More details on the setup for NLTK + Stanford tools is on https://gist.github.com/alvations/e1df0ba227e542955a8a#stanford-parser
Hi @alvations Any updates on this?
Thanks
@hoavt-54 I think there's a quick way to check whether it's Stanford side or the DependencyGraph
code causing the problem using the new interface from #1249. I'll be a little busy today but perhaps someone else can check it out and get back on this.
I can have a look, somehow I've missed this issue.
@dimazest Hello, I just ran into this error. How should I fix this?
@tesslocl what's your sentence? Did you try to use CoreNLP (nltk/parse/corenlp.py) instead?
@dimazest I just did and I ran into another error:
Traceback (most recent call last):
File "C:\Users\Admin\Anaconda3\lib\site-packages\requests\packages\urllib3\connectionpool.py", line 386, in _make_request
six.raise_from(e, None)
File "<string>", line 2, in raise_from
File "C:\Users\Admin\Anaconda3\lib\site-packages\requests\packages\urllib3\connectionpool.py", line 382, in _make_request
httplib_response = conn.getresponse()
File "C:\Users\Admin\Anaconda3\lib\http\client.py", line 1198, in getresponse
response.begin()
File "C:\Users\Admin\Anaconda3\lib\http\client.py", line 297, in begin
version, status, reason = self._read_status()
File "C:\Users\Admin\Anaconda3\lib\http\client.py", line 258, in _read_status
line = str(self.fp.readline(_MAXLINE + 1), "iso-8859-1")
File "C:\Users\Admin\Anaconda3\lib\socket.py", line 576, in readinto
return self._sock.recv_into(b)
socket.timeout: timed out
During handling of the above exception, another exception occurred:
Traceback (most recent call last):
File "C:\Users\Admin\Anaconda3\lib\site-packages\requests\adapters.py", line 423, in send
timeout=timeout
File "C:\Users\Admin\Anaconda3\lib\site-packages\requests\packages\urllib3\connectionpool.py", line 649, in urlopen
_stacktrace=sys.exc_info()[2])
File "C:\Users\Admin\Anaconda3\lib\site-packages\requests\packages\urllib3\util\retry.py", line 347, in increment
raise six.reraise(type(error), error, _stacktrace)

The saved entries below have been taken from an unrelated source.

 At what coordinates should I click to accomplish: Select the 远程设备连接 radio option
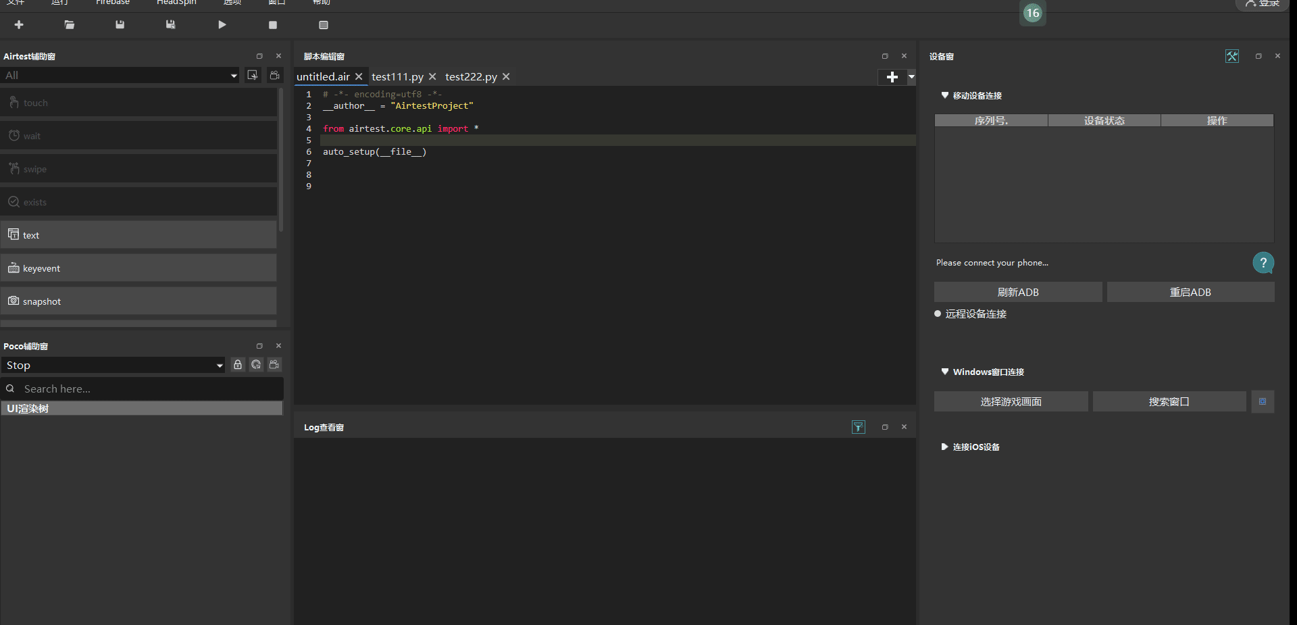click(x=938, y=314)
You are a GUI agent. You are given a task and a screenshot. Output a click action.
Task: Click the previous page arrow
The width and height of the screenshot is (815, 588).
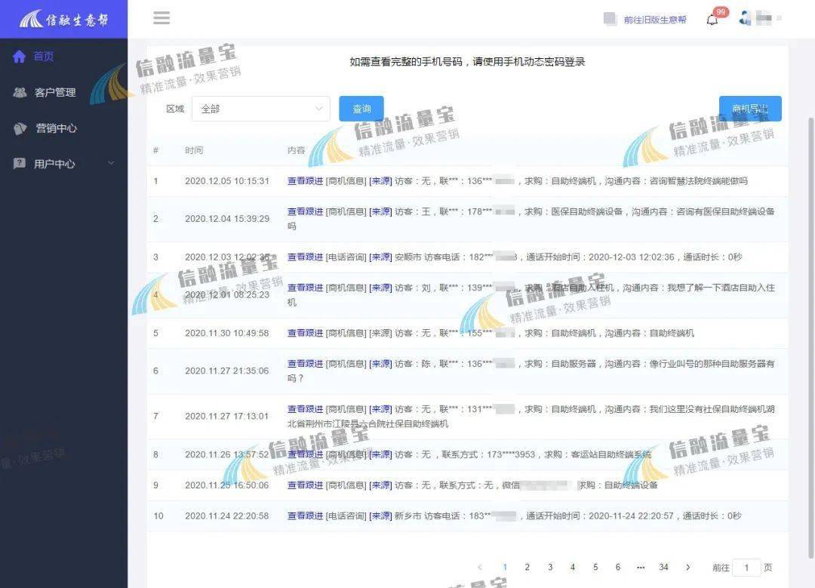[479, 567]
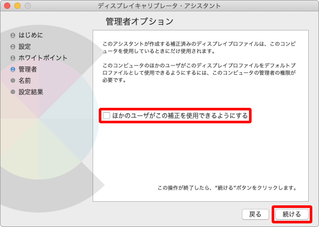
Task: Select the bullet icon next to ホワイトポイント
Action: tap(13, 58)
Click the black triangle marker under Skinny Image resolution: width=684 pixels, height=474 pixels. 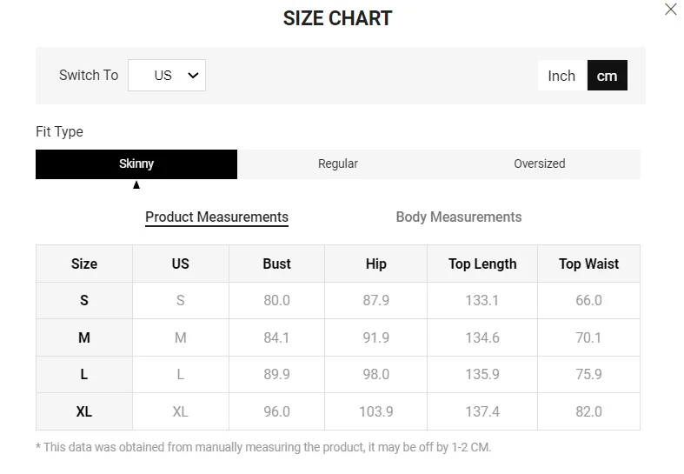pyautogui.click(x=136, y=184)
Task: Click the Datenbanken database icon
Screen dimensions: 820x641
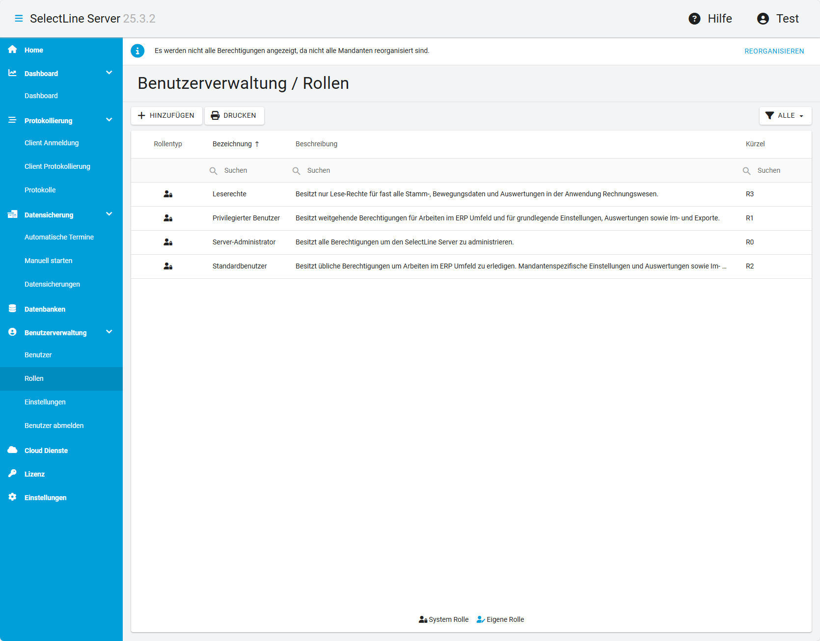Action: point(13,309)
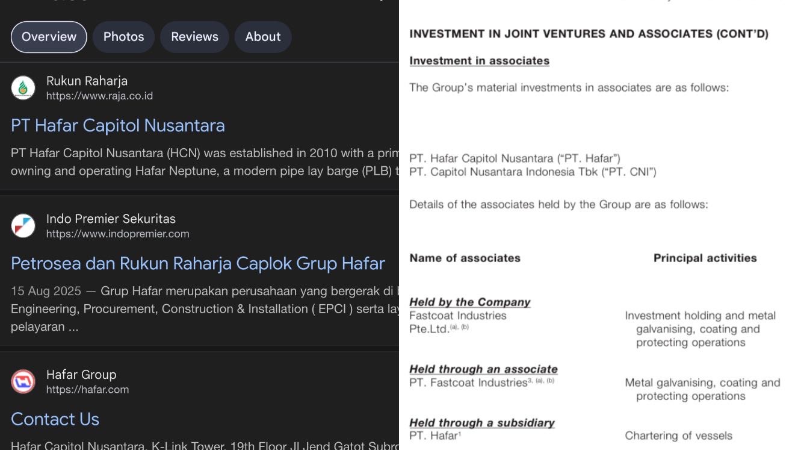Image resolution: width=798 pixels, height=450 pixels.
Task: Click the Indo Premier Sekuritas favicon
Action: tap(23, 226)
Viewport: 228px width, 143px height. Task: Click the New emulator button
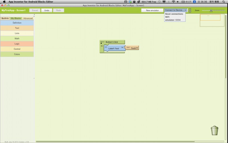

File "C:\Users\Admin\Anaconda3\lib\site-packages\requests\packages\urllib3\packages\six.py", line 686, in reraise
raise value
File "C:\Users\Admin\Anaconda3\lib\site-packages\requests\packages\urllib3\connectionpool.py", line 600, in urlopen
chunked=chunked)
File "C:\Users\Admin\Anaconda3\lib\site-packages\requests\packages\urllib3\connectionpool.py", line 388, in _make_request
self._raise_timeout(err=e, url=url, timeout_value=read_timeout)
File "C:\Users\Admin\Anaconda3\lib\site-packages\requests\packages\urllib3\connectionpool.py", line 308, in _raise_timeout
raise ReadTimeoutError(self, url, "Read timed out. (read timeout=%s)" % timeout_value)
requests.packages.urllib3.exceptions.ReadTimeoutError: HTTPConnectionPool(host='localhost', port=9000): Read timed out. (read timeout=60)
During handling of the above exception, another exception occurred:
Traceback (most recent call last):
File "E:\classifier\feature_extraction.py", line 473, in <module>
print(feature_extraction(test_file_id))
File "E:\classifier\feature_extraction.py", line 146, in feature_extraction
for line in dep_parse:
File "C:\Users\Admin\Anaconda3\lib\site-packages\nltk\parse\corenlp.py", line 279, in raw_parse_sents
parsed_data = self.api_call(sentence, properties=default_properties)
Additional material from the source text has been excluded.